I’m (22F) graduating soon (woot!) and headed into a pretty well-paying job. My partner (25M) is already working. We are comfortable with our current spend per month, and I’ve calculated that with the new job (after health insurance) we’ll have about $6000/mo left over after our usual spend (i.e. avg spending per Mint including bills, food, misc shopping, etc). We’ve been married for 3 years and have spent about 1.5 in our current apartment, so we’re pretty confident spend will stay around the same.


$6k/mo after average expenses (NOT bare-bones, maximally frugal expenses). This assumes both our retirement contributions stay at 0.

$30k sign-on bonus.

Around $62k in debt after my graduation. $24k of this is a car loan at 2.95% interest. The rest is federal student loans at 2.75-4.53% interest, and a modest amount of credit card debt (under $5k).

Total credit limits are around $50k.

Current EFund at $0 (was $10k but freak accident happened).

Husband’s 401k at $2.4k, not contributing currently.

It’s not currently feasible to build an emergency fund, since my student loans fund part of our living expenses (i.e. we spend a tad more than my husband earns).

I start in July.

Husband works from home, so we won’t need a 2nd car unless he gets a new job (which he wouldn’t take unless the raise justified a second car).

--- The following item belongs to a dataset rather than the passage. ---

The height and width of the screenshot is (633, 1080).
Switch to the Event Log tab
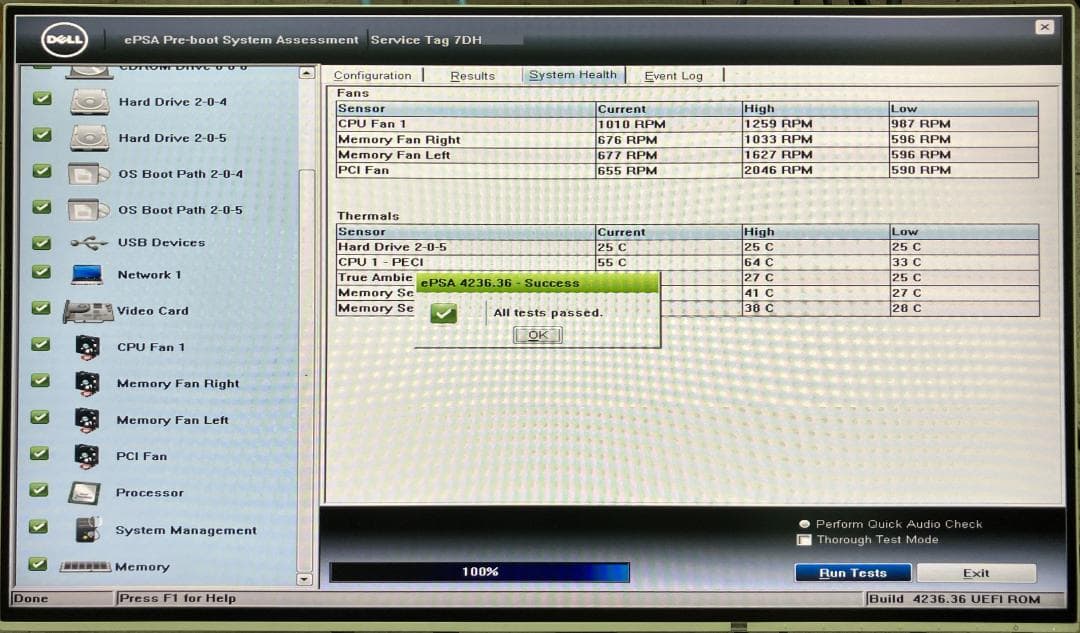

Not planning on children for at least 4-5 years, would like to travel.

A nice house in our area runs around $600-750k.


What I’m considering doing is holding off on all retirement contributions and savings until the end of 2022. With a $6k/mo surplus July-Dec and a $30k sign-on post-tax, we should be able to be debt-free by the end of the year. My logic is that since I have access to $50k in credit and a large cash flow, any emergency could be paid and held on credit for two months maximum. Our health insurance and car insurance deductibles are under $6k combined, and the car is 2021 (it’s a plug-in, so with federal and state rebates we’d have had to get a 2016 for it to be cheaper used) so large maintenence isn’t likely.

I’d pay off the CC debt first, then car to increase cashflow, then tackle the student loans (I may be able to knock most of these out before my first payment is due since I have 6 month grace period post-grad).

After 2022, we could kick retirement contributions for me up to company match (husband has access to a 401k but no match), fill emergency fund (my target is around $30k for 6 months of necessity-only expenses), then start funding either a different high yield savings account if I wanted to burn hard toward a house downpayment, or index funds (or some mix of the two).

The problems I see with this plan are not having an emergency fund for another year, not getting the company match on my 401k for 6 months, and not contributing to my husband’s 401k at all for a few years in favor of house downpayment and index funds due to our age and risk tolerance. Also the general strategy… being debt-free is cool and all but the vast majority of our debt is under 4% interest. Exactly how much more optimal is it to pay this off over a much longer period of time and invest instead?

In my head, the goal is be debt-free by the end of 2022 and hit $100k net worth by the end of 2023 (I get about $50k pre-tax in stocks every year, starting July 2023). But I’m wondering if y’all have a better idea.

Happy New Year and thanks for reading!